RandoCirc - Research project

Integrated circuits emit near-Infrared radiations and are sensitive to them. This emission, linked to the nature of semi-conductors, will vary if a transistor is turned on or off. This "photonic channel" can thus be exploited to passively observe the state of a circuit, or to modify it as a laser beam can trigger the passage of a current. Such attacks are used to access the data stored in integrated circuits or to retro-engineer their architecture. Here we propose coating the circuits' substrates with vanadium dioxide-based thin films, a thermochromic material that is transparent at low temperature and reflective at higher temperature, constantly modifying the optical properties of the chip during an attack. The transition temperature of this material, 68 °C, can be tailored by modifying its nanostructure or by doping, and will be adapted to the working temperature of the protected circuits. The doping of the material will rely on Pulsed-Laser Deposition: by alternating different targets, it is possible to precisely control the composition of the produced thin films.

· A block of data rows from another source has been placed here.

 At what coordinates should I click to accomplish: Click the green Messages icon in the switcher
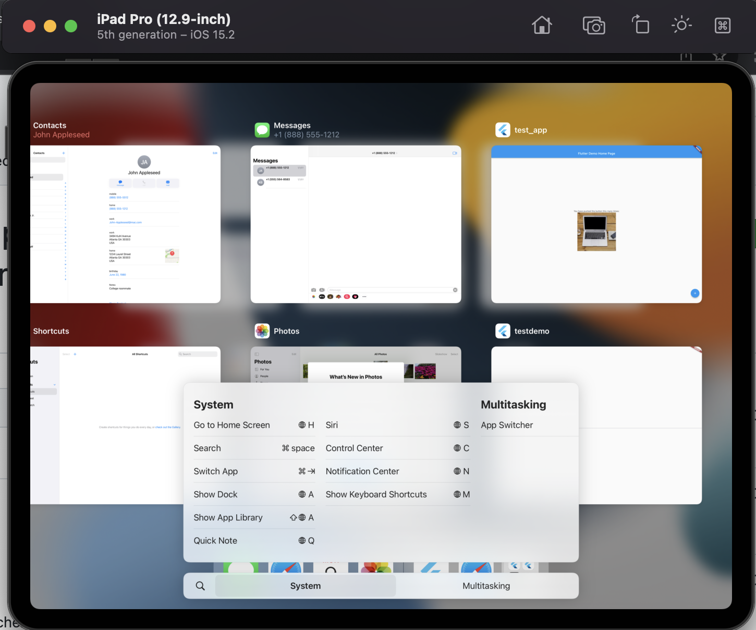(262, 129)
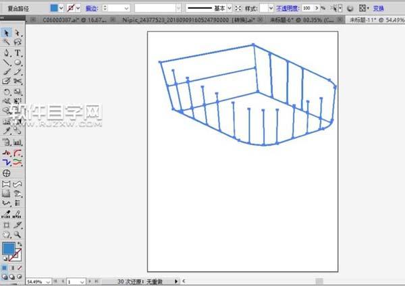This screenshot has width=405, height=286.
Task: Select the Hand tool
Action: [6, 235]
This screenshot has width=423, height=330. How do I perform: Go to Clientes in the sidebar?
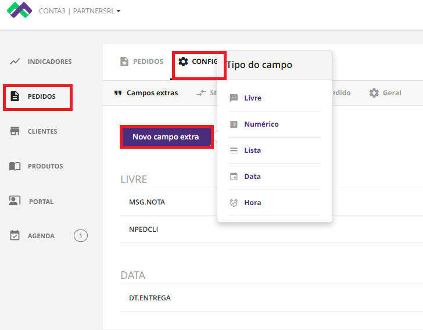point(42,131)
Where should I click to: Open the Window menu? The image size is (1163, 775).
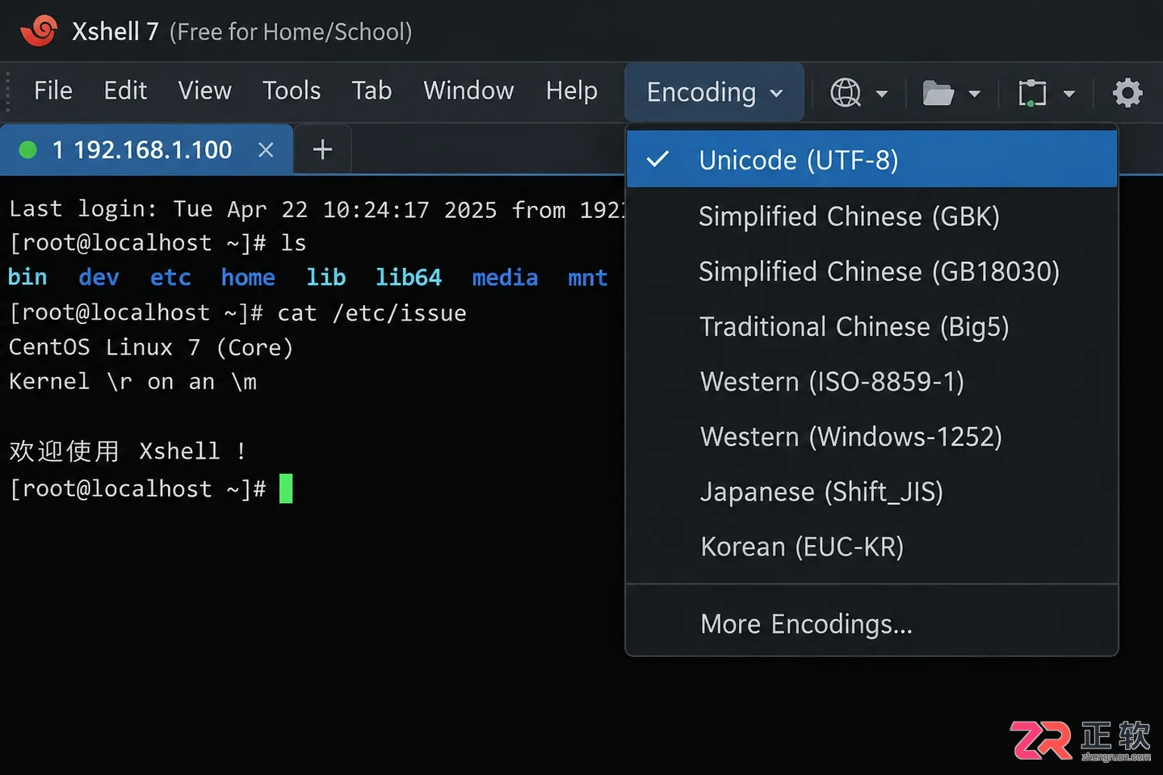click(x=468, y=90)
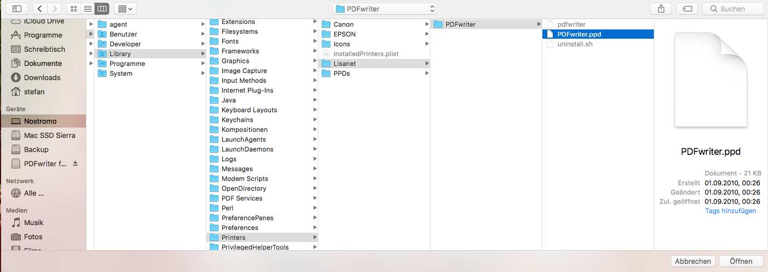Go back with the left arrow
The height and width of the screenshot is (272, 768).
click(40, 9)
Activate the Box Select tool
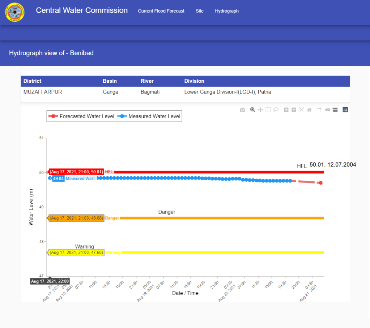This screenshot has height=328, width=370. (x=268, y=110)
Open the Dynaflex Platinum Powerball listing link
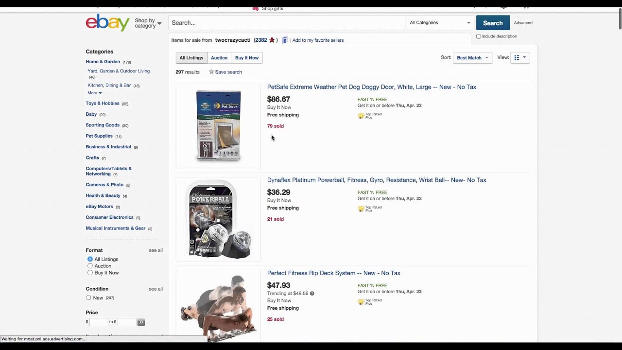 377,180
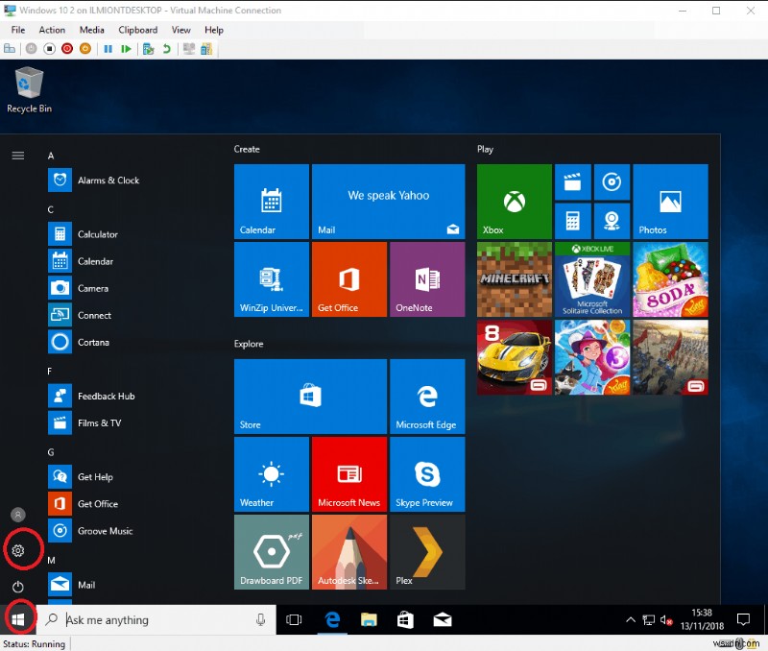The width and height of the screenshot is (768, 651).
Task: Expand the Start menu hamburger button
Action: 17,155
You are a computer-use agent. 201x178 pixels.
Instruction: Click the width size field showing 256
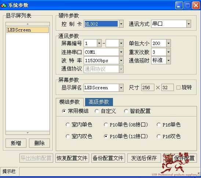coord(147,87)
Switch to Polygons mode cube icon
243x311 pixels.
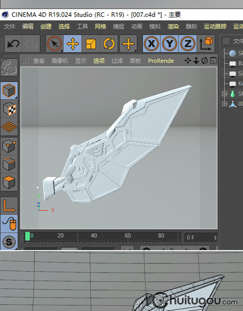pos(9,182)
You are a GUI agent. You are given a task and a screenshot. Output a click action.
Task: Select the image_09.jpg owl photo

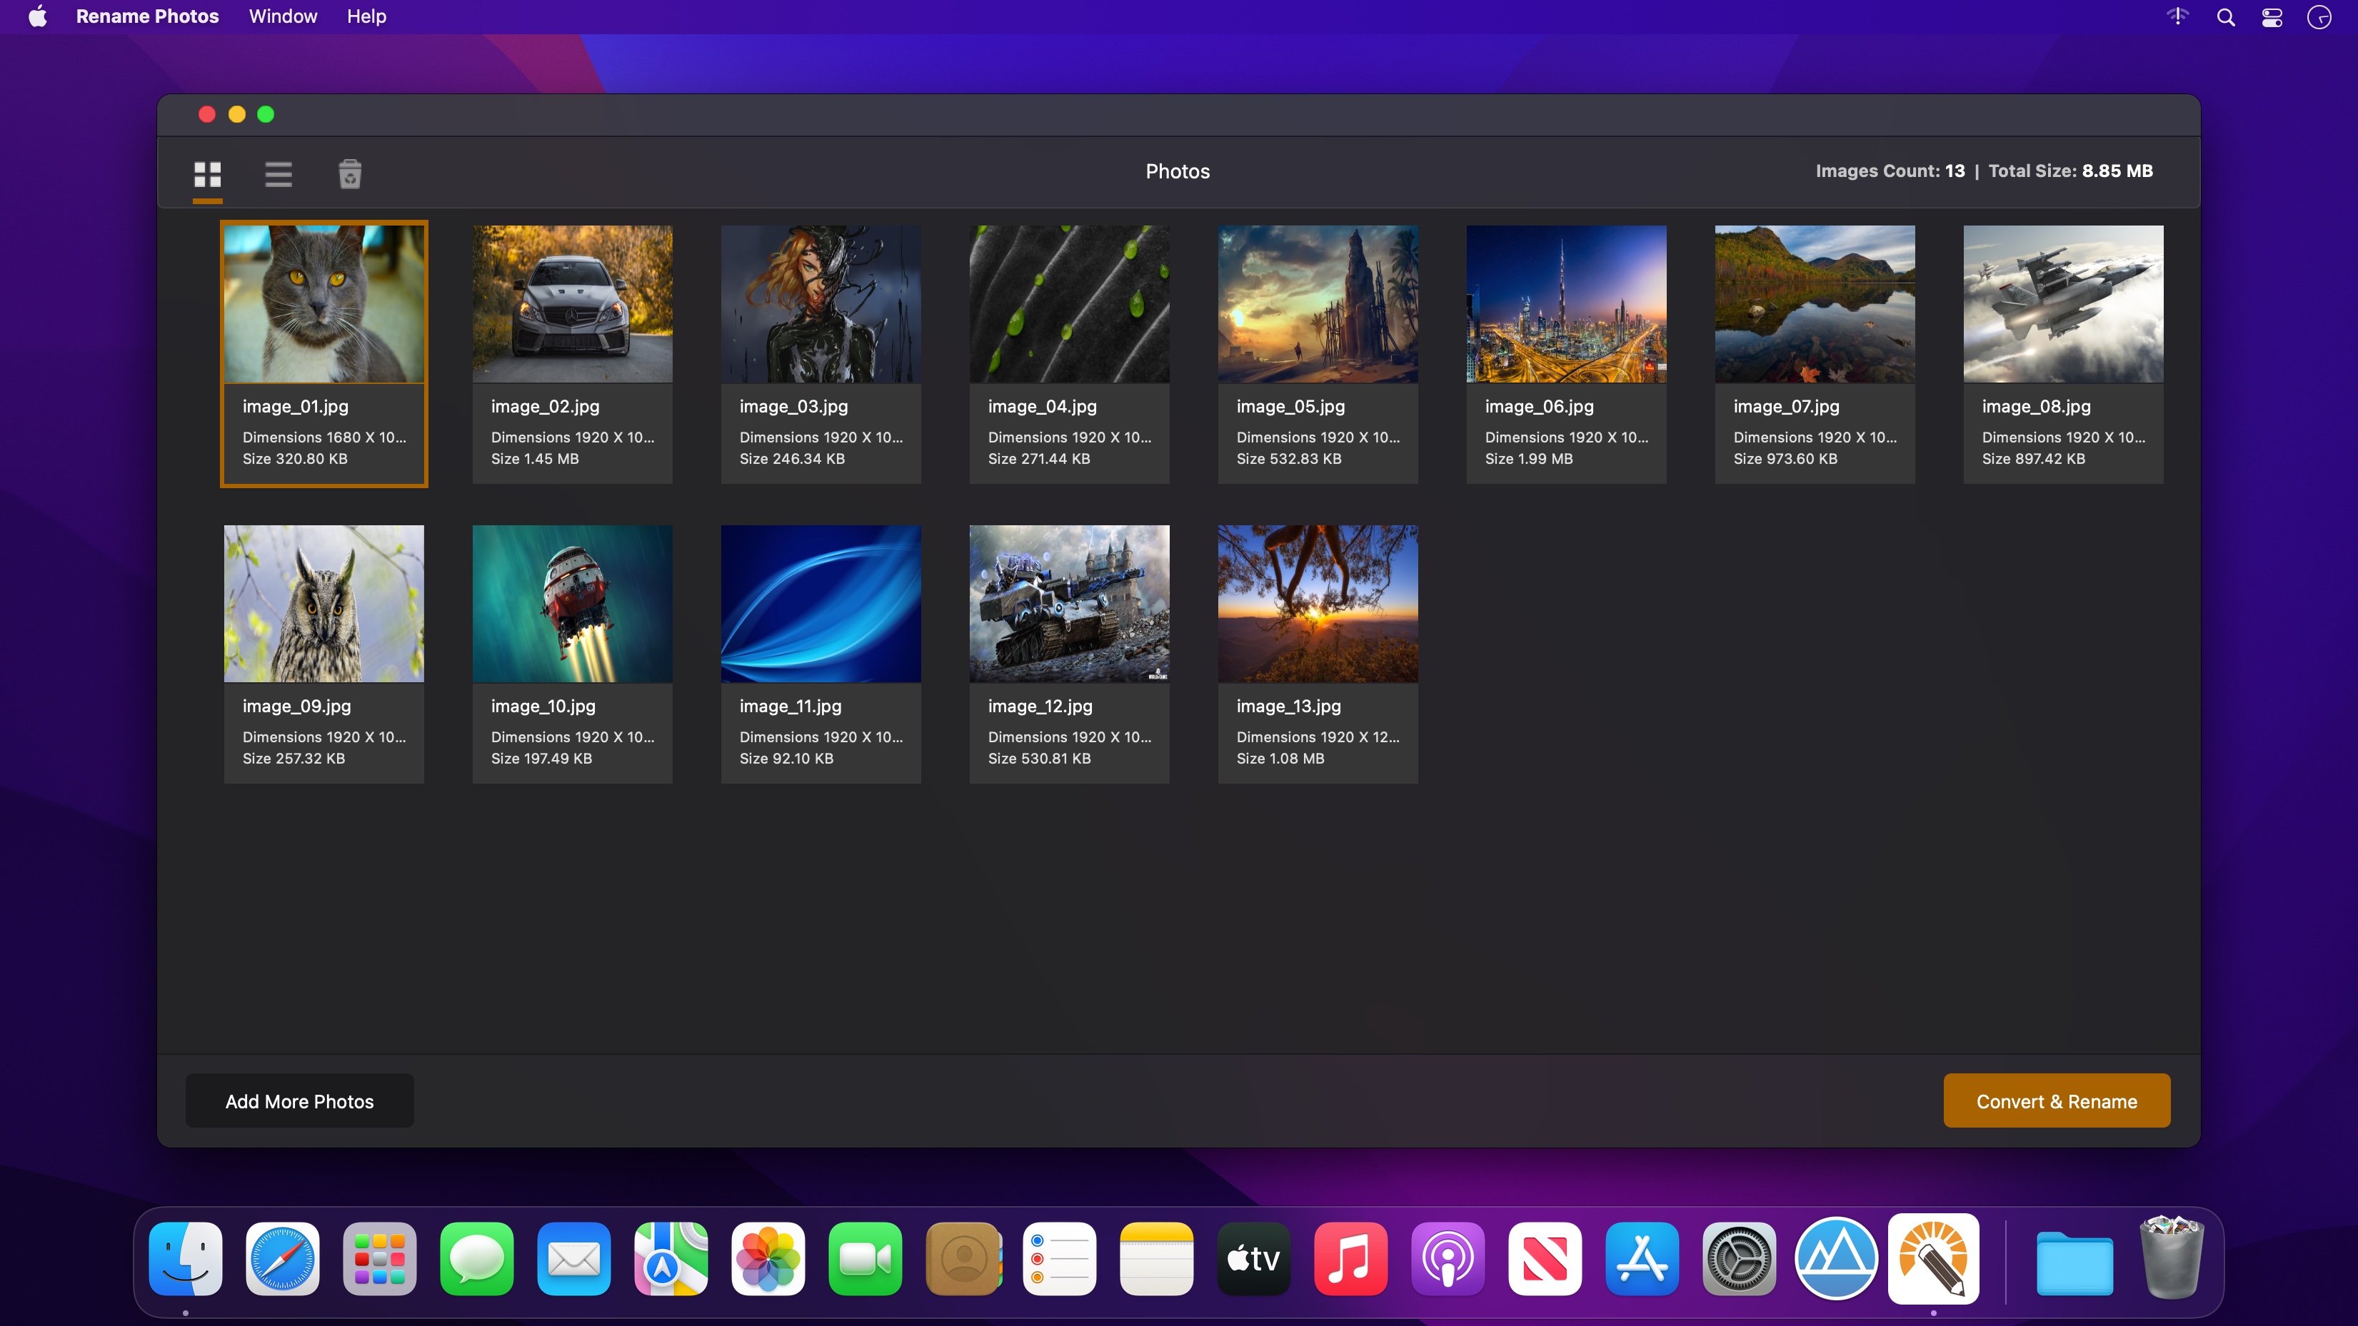(x=324, y=604)
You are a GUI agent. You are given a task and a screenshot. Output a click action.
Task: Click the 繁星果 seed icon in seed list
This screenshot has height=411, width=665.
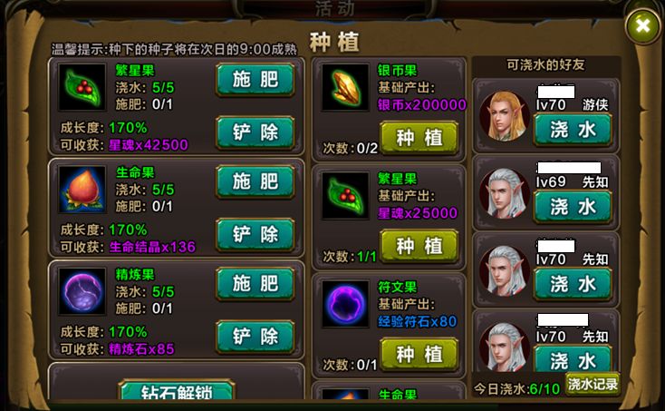345,195
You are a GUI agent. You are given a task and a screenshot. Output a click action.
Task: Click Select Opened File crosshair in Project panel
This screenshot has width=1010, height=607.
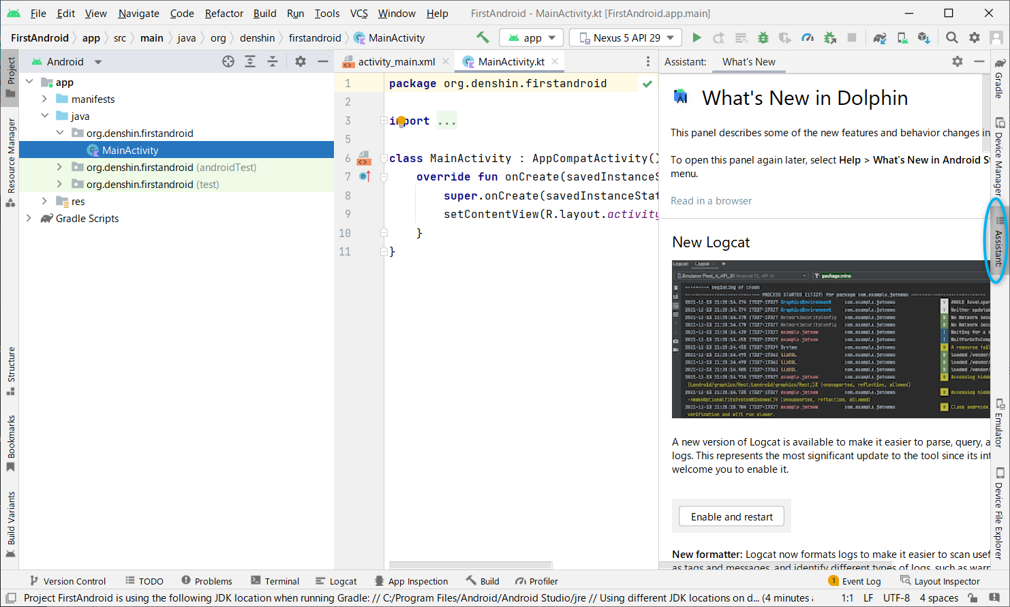[228, 61]
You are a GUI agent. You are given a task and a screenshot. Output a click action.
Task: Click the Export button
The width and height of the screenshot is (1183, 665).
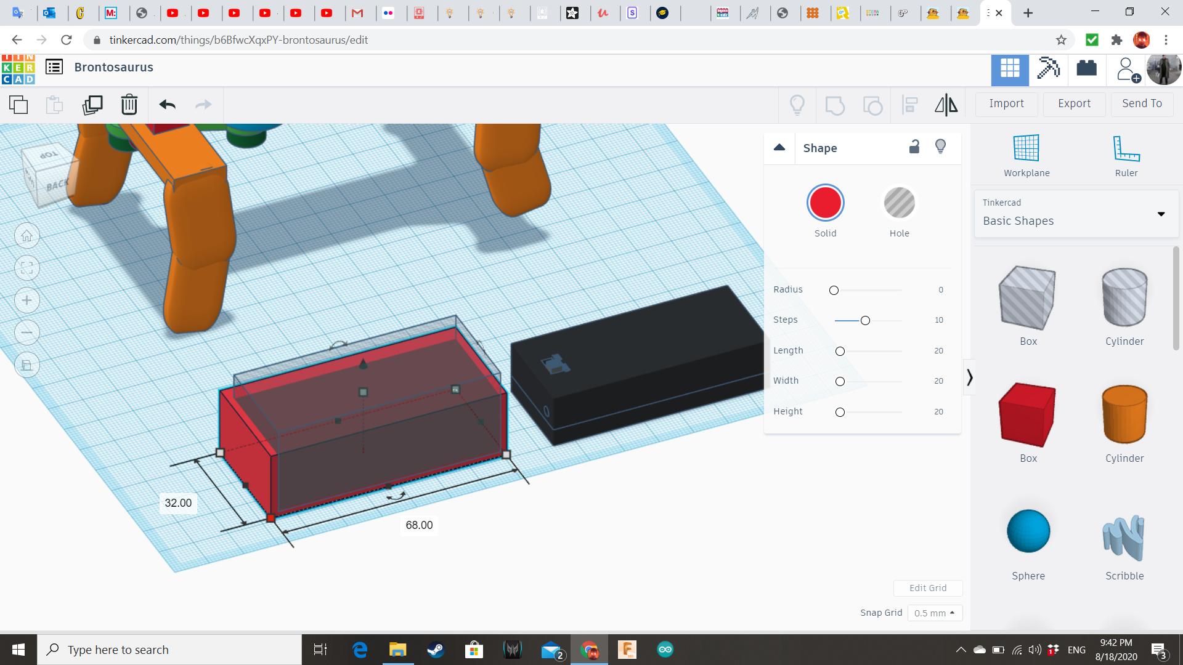[x=1074, y=103]
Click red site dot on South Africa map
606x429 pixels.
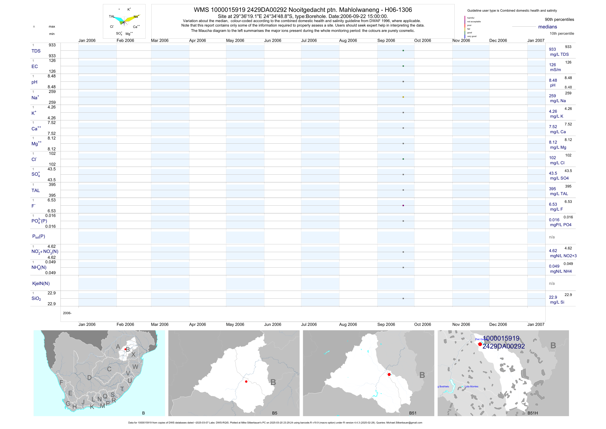tap(125, 349)
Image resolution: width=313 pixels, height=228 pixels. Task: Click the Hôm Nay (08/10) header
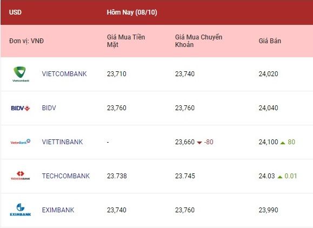[132, 12]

In particular, we will exploit GHz and MHz ultrashort pulses bursts to control the excitation of the ablation plume and optimize its contents in terms of plasma and nanoparticles. New laser systems offer numerous programmable controls over laser parameters such as power, pulse compression, etc. making it possible to precisely adapt the laser parameters to every target, which will be really relevant in the case of ultrashort ablation of metallic (vanadium, tungsten, etc.) or dielectric (MgF2, V2O5, etc.) with different absorption. To understand how the laser parameters affect the deposited material, thorough characterizations of its nano- and microstructure will be performed, such as Raman and STEM coupled with EDS and EELS. This will give us access to a wide range of thermally switching material relevant for our applications and many others such as smart windows, radiofrequency devices, thermo-optical switches etc. The requested funding will mainly allow us to buy pulverization targets, access characterization equipments (STEM, Raman, SEM, etc.) and communicate our research results through publication in Open Access peer-reviewed journals and presentations at International Conferences.